自分自身が狙われている事とか、そんな瑣末はどうでもいいと言わんばかりに怒っている。仲間を簡単に切り捨てようとするローマ十字教の上層部、そのせいで巻き添えを受けようとしているこの国の住民。それらを含めて、この少年は怒っているのだ。
だからこそ、ミズホは気付かないフリをして話を続けた。
「けど、ローマ十字教のみんながみんな、そういう奴ではないと言う事は分かったわね。最低でも一人、仲間の身を案じて警告してきた奴がいるんだし。むしろロンギヌスの槍を決行しようとしてる奴の方が異常なのよ」
「……」
少しは安堵したのか、表情を和らげて黙り込むカナタを前に、ミズホはふむと溜息を漏らす。どうも納得がいっていない様だ。
(……さぁて。上の連中がどう考えてるかは知らないけど、どういう事かしらね、そのロンギヌスの槍の意味は)
そう。確かに、ロンギヌスの槍であれば、アントニオを殺せる。魔術師部隊一個小隊くらいなら無傷で突破できるだろう、元・騎士団長を相手に大仰な事をしでかすのは当然かも知れないが、魔術殺しの魔術師が相手ならばそもそも騎士団に一任すればいいのだ。本来、その為の『対魔部隊』なのだから。
(勿論、相手が封殺法剣なら騎士団の戦闘術式も破壊するでしょうね。でも、それでも多勢に無勢。わざわざ自分の支配域から程遠いこの地で、犠牲を多く出してまで殺す理由にはならない。何を考えているのか……)

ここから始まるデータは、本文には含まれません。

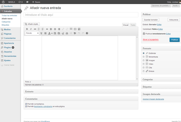Uncheck Permitir comentarios checkbox
This screenshot has width=181, height=122.
point(26,104)
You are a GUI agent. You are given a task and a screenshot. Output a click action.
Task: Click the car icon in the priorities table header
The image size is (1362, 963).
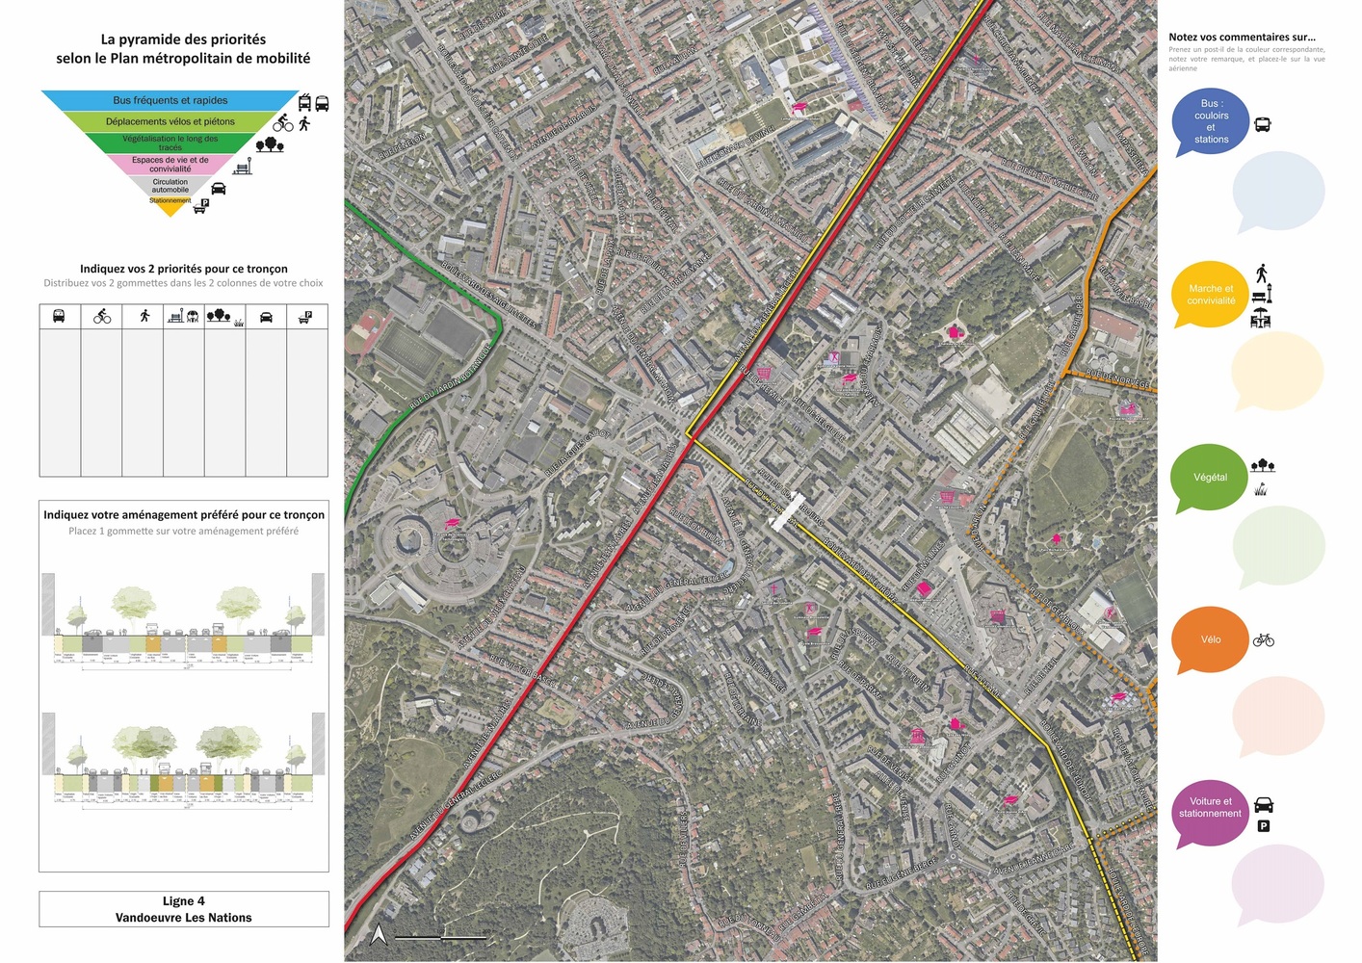[267, 317]
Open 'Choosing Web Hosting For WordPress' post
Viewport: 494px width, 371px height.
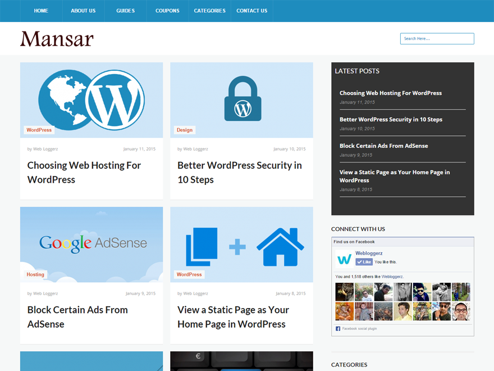coord(84,172)
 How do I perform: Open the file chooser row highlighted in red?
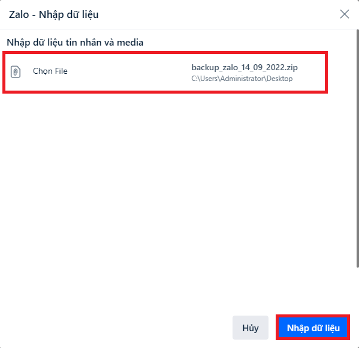click(x=165, y=72)
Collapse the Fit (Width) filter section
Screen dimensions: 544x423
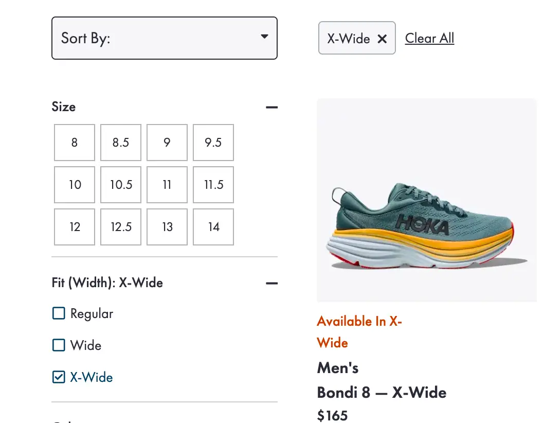[x=271, y=282]
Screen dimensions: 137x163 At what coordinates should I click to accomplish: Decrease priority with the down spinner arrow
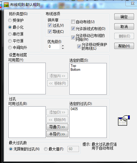tap(63, 48)
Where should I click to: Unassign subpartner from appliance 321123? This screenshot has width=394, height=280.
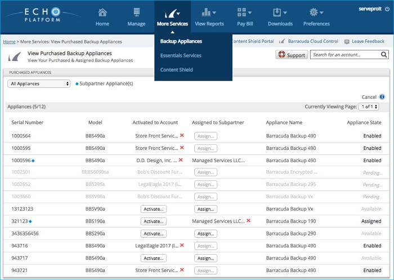248,221
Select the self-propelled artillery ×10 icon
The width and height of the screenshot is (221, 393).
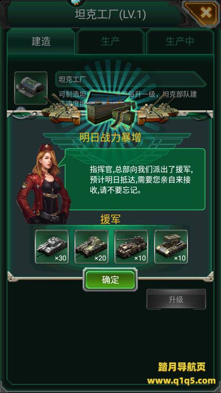(132, 246)
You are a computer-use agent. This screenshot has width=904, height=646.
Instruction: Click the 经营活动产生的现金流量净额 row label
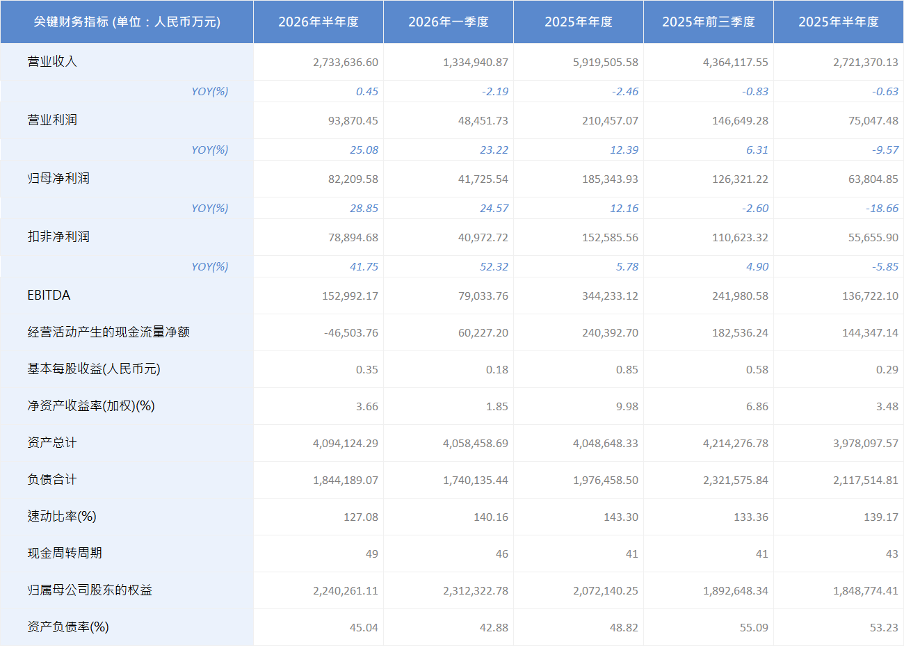108,332
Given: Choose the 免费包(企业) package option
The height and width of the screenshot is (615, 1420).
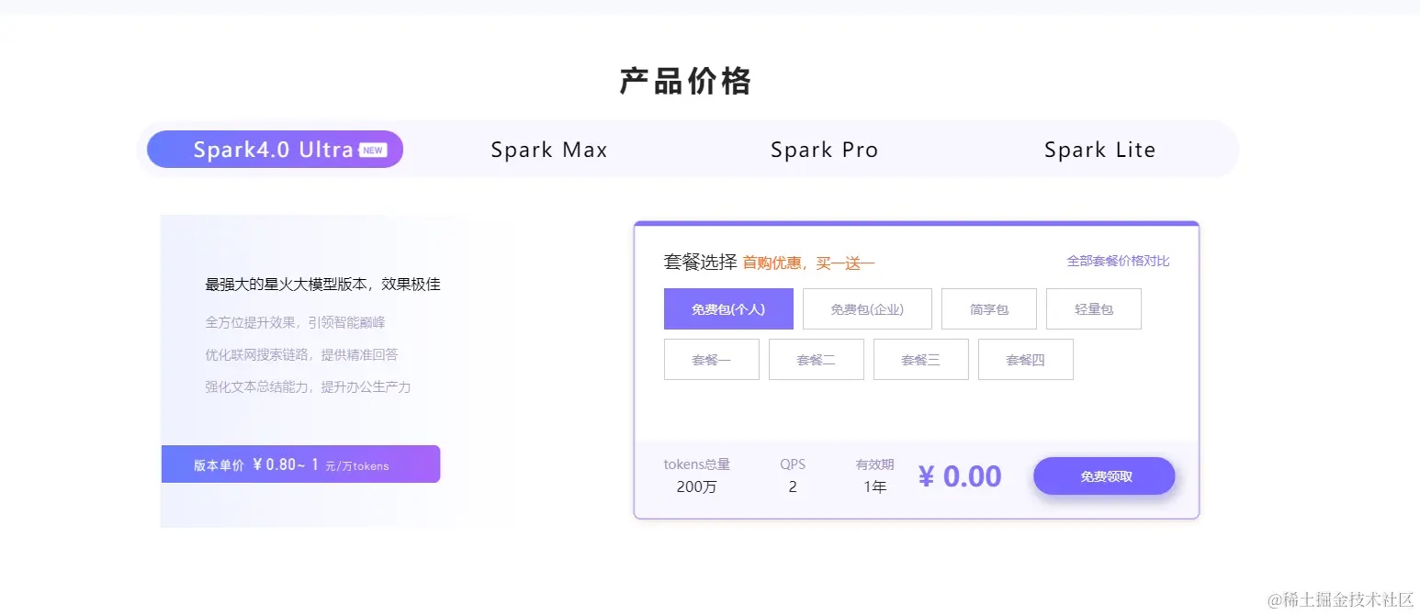Looking at the screenshot, I should [x=867, y=309].
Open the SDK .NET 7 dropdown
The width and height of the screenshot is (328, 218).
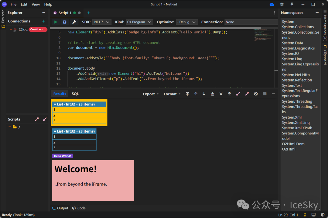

恐らく、ローマ教皇の意思は介入しているが、統べる者としては反対した事だろう。自分の領土を侵攻した者を迎撃すればそれは『防衛』だが、他者の領土へ侵攻すればそれは立派な『謀略』だ。如何にローマ十字教と言えどWIKとまともにぶつかり合えばただでは済まない。例えWIKを退けたとしても、今度は世界各国から弱体したローマ十字教への侵略が始まる。まさに戦争だ。しかも、この戦争は『この国とあの国が戦うから、その国は安全だ』という理屈は通じない。宗教戦争の恐ろしいところは、国境に関係なく行われる『無差別性』なのだから。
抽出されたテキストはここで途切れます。